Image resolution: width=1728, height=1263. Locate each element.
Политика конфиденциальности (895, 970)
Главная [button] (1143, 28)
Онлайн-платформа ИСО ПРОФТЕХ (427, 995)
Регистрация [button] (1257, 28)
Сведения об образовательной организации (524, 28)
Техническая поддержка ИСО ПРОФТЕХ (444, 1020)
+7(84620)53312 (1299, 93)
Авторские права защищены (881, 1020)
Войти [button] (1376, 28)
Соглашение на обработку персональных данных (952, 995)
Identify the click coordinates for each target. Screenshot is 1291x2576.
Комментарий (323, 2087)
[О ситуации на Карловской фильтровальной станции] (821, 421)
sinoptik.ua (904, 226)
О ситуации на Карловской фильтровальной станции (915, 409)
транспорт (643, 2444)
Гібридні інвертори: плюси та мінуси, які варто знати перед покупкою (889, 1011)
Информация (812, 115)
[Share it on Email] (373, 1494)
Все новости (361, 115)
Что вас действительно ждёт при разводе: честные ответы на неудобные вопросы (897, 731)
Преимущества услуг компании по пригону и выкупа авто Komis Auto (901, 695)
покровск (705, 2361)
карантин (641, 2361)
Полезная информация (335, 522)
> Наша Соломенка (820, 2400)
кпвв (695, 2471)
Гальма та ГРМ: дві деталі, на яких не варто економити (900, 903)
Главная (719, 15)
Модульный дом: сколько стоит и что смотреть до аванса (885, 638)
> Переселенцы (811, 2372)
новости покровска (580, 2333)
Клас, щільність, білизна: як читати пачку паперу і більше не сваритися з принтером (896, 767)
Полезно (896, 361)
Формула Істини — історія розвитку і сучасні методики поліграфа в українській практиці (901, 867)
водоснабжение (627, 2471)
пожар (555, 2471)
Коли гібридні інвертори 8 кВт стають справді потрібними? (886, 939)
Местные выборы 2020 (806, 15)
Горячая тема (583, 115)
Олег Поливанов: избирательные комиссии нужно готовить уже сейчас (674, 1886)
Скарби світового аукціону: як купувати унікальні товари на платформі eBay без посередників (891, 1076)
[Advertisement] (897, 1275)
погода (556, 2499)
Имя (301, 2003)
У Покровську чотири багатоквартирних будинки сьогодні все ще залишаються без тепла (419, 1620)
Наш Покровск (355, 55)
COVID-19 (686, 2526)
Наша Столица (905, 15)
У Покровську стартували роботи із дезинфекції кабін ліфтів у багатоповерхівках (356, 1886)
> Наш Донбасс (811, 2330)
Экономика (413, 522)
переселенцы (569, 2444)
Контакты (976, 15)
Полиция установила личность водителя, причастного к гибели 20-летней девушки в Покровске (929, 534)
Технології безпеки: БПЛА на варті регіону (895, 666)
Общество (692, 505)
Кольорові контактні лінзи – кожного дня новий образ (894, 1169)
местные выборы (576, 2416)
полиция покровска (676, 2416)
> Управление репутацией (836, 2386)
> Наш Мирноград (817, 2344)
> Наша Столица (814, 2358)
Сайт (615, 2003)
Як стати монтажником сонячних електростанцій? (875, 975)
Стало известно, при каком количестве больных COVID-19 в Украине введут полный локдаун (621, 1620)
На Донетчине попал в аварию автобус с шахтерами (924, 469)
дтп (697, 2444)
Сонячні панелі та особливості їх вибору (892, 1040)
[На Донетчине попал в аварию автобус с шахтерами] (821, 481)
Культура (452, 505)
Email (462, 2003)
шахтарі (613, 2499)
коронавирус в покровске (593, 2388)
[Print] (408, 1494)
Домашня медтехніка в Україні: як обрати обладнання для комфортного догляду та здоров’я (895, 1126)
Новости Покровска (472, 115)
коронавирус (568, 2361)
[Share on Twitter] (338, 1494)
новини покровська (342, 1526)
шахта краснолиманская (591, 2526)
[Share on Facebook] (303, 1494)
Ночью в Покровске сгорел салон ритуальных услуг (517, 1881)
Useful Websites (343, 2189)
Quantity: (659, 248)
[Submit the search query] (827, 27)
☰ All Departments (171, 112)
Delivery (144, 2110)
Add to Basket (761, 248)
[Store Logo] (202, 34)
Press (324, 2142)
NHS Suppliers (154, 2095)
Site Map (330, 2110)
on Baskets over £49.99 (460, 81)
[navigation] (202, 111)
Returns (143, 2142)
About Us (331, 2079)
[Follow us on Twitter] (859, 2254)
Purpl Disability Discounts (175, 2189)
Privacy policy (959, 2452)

REQUIREMENT →
Could you repeat exactly the lines above from the line with "Что вас действительно" up to and including the line with "Имя (301, 2003)", and only those?

RESULT OF THE TASK →
Что вас действительно ждёт при разводе: честные ответы на неудобные вопросы (897, 731)
Преимущества услуг компании по пригону и выкупа авто Komis Auto (901, 695)
покровск (705, 2361)
карантин (641, 2361)
Полезная информация (335, 522)
> Наша Соломенка (820, 2400)
кпвв (695, 2471)
Гальма та ГРМ: дві деталі, на яких не варто економити (900, 903)
Главная (719, 15)
Модульный дом: сколько стоит и что смотреть до аванса (885, 638)
> Переселенцы (811, 2372)
новости покровска (580, 2333)
Клас, щільність, білизна: як читати пачку паперу і більше не сваритися з принтером (896, 767)
Полезно (896, 361)
Формула Істини — історія розвитку і сучасні методики поліграфа в українській практиці (901, 867)
водоснабжение (627, 2471)
пожар (555, 2471)
Коли гібридні інвертори 8 кВт стають справді потрібними? (886, 939)
Местные выборы 2020 (806, 15)
Горячая тема (583, 115)
Олег Поливанов: избирательные комиссии нужно готовить уже сейчас (674, 1886)
Скарби світового аукціону: як купувати унікальні товари на платформі eBay без посередників (891, 1076)
[Advertisement] (897, 1275)
погода (556, 2499)
Имя (301, 2003)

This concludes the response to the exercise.